Secondly, the board should ensure that the company has social-networking guidelines which set out expectations for anyone involved in it, officially or unofficially.

I'd be inclined to cover social networking in the Communications Policy, but cover employee behaviour in the company's Code of Conduct. Usually, approval of the Communications Policy and the Code of Conduct are board responsibilities. These should be at the policy level, with the detail in guidelines developed within the company at a level where the necessary expertise exists. If creating the guidelines themselves becomes the responsibility of the board, you run the risk of their being approved by people who aren't the experts. This is never a good idea. In addition, it leaves the door open for the real experts to later say about the guidelines that, "We are not accountable for them because we didn't draft them." This is also a bad idea.

A second type of risk in social networking is technology risk, the oversight of which is also a responsibility of the board. The technology risk is magnified because, in social networking, engagement means a two-way conversation flowing from the company's own technology base. Therefore, steps should be considered to ensure that there is a firewall between the social-media engagement platform and that of the organization's core technology. Here I think that the board should already have technology expertise among its directors to take leadership on this issue; other board members should look to those directors.

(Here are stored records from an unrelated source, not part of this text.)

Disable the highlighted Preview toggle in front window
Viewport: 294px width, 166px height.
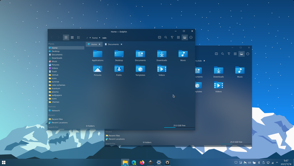[185, 38]
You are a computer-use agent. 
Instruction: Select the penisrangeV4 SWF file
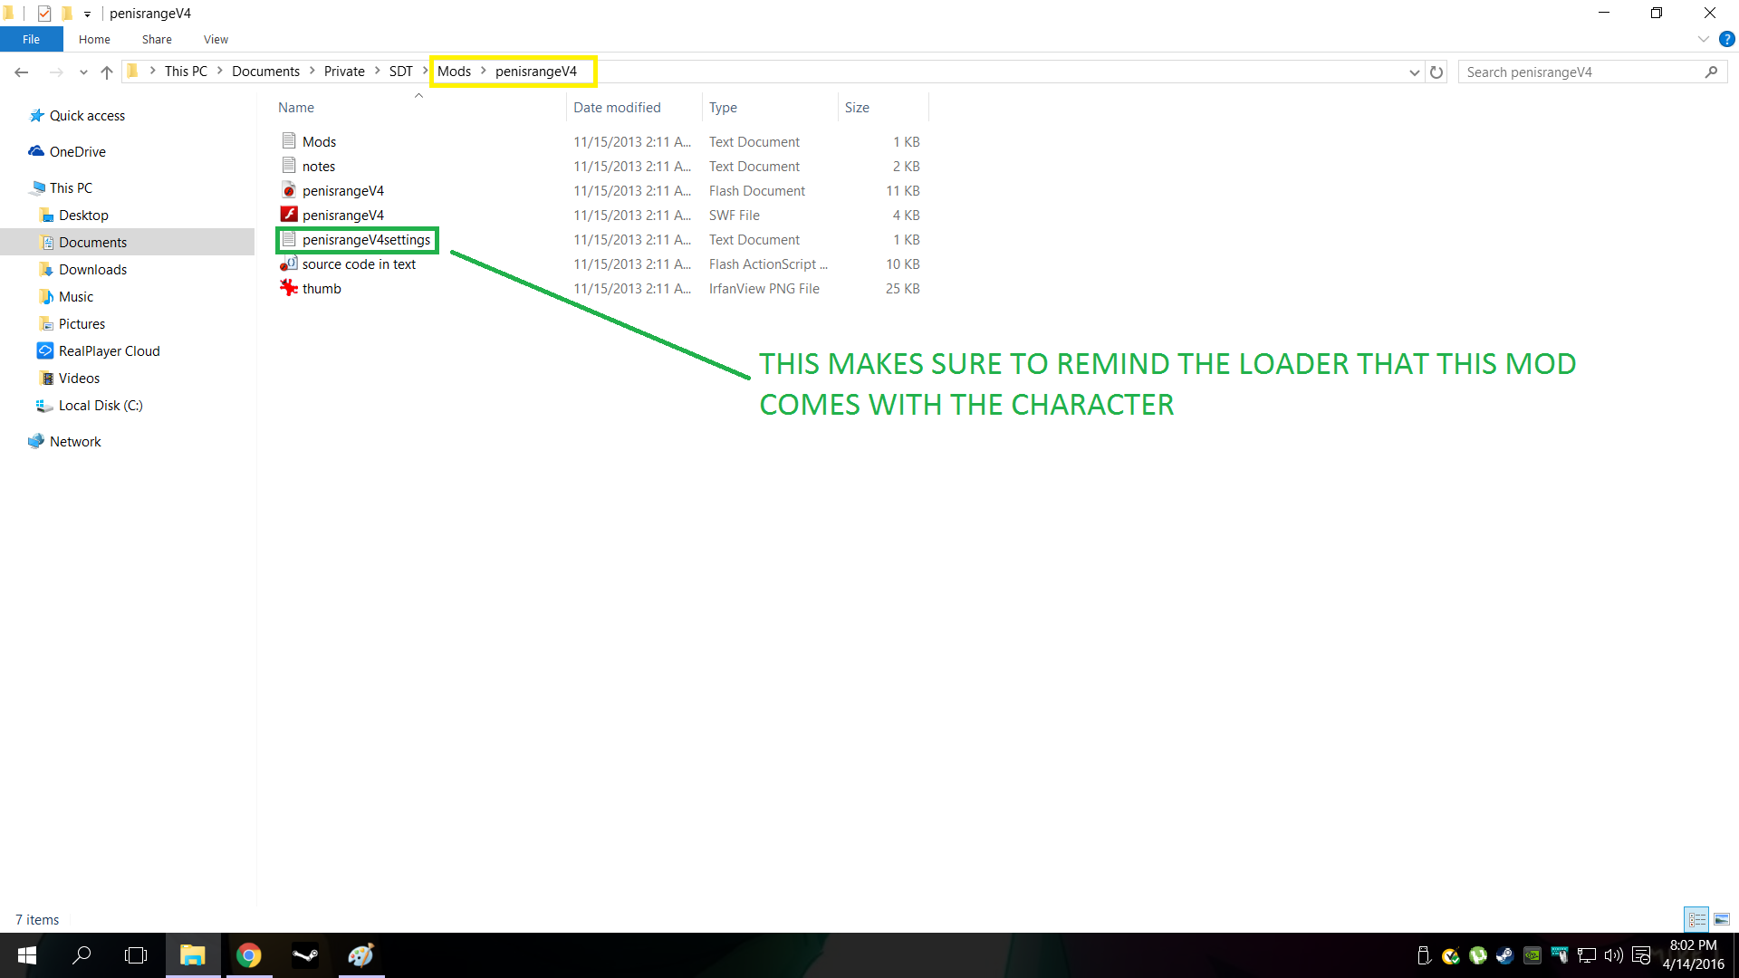[x=342, y=216]
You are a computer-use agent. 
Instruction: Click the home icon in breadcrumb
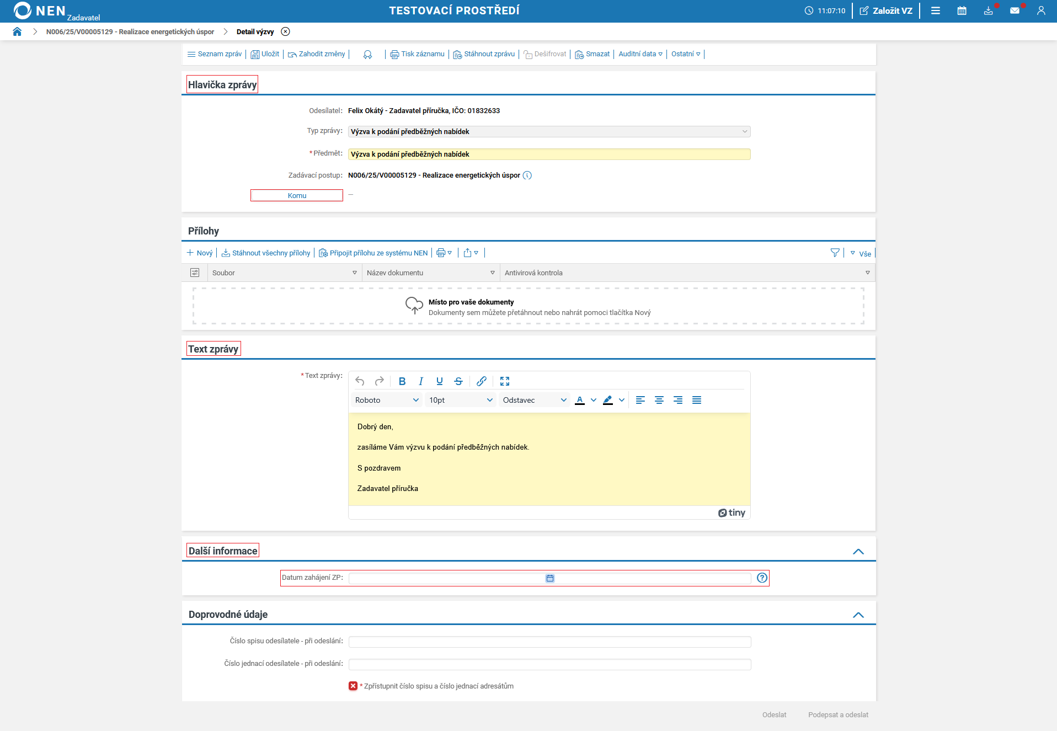pyautogui.click(x=17, y=31)
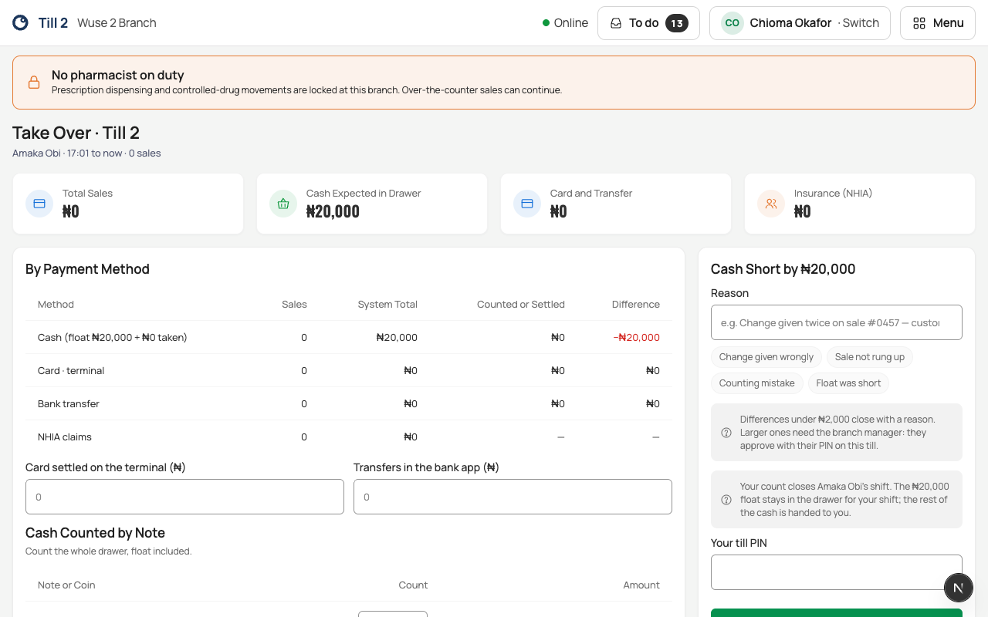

Third, there are privacy issues relating to social networking. It is important to distinguish between email and social media. With email, unless one pushes the 'reply all' button, you can be reasonably confident that, besides the recipient, only government watchdogs, the technology staff of various server groups, and the occasional hacker will have access to any confidential information provided. Conversely, on YouTube, Twitter, and even on Facebook with open settings, confidential information, say about a client's account or an employee's shortcomings, will end up in the public realm. It is fair to say that there is a gap between the obligation to keep confidential information private and the utter disregard for privacy observed by many social networkers.

Finally, I would observe a growing element of regulatory risk that could arise through social networking. Sending a message over Twitter or Facebook could well be considered a public distribution by the company. So a tweet that says, "Wait until you see the new chequing account we are launching" might be regarded as a forward-looking statement and should thus be accompanied by the usual disclaimers about forward-looking statements. This is hard to do in 140 characters.

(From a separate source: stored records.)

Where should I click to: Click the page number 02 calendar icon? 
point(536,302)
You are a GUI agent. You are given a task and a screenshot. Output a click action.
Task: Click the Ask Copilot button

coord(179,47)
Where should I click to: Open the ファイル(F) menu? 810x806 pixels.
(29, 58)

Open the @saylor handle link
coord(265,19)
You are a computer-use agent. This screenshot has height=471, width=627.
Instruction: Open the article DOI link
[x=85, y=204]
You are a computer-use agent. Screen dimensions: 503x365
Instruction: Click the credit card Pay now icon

The board's role with respect to private and financial disclosure is to ensure that the organization has given full consideration to the implications of social networking on privacy-related matters and financialdisclosure issues. It should seek confirmation that all relevant policies of the organization have been extended to cover social media.

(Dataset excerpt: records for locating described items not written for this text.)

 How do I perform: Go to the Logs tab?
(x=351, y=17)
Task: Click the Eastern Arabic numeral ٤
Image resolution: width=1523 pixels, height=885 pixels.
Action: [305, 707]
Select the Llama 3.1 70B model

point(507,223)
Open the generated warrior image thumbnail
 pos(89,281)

It is reasonable for the board to ask if the internal audit department has conducted an audit of the organization's social-networking function. We did such an audit at a company with which I am associated. Happily, no major problems were found, but enough concerns were identified to underline the continuing importance of internal audit oversight of social networking.

So where is all this going? Information generated on social media can go everywhere. Boards of directors will need to ensure that policies are in place to govern what and how information is disseminated. In the future, it will be impossible to differentiate between the messages sent to customers, shareholders and regulators. Clearly business is going to become a lot more transparent as a result of social networking. If effective board policies are in place, that is surely a good thing.

The content of this article is intended to provide a general guide to the subject matter. Specialist advice should be sought about your specific circumstances.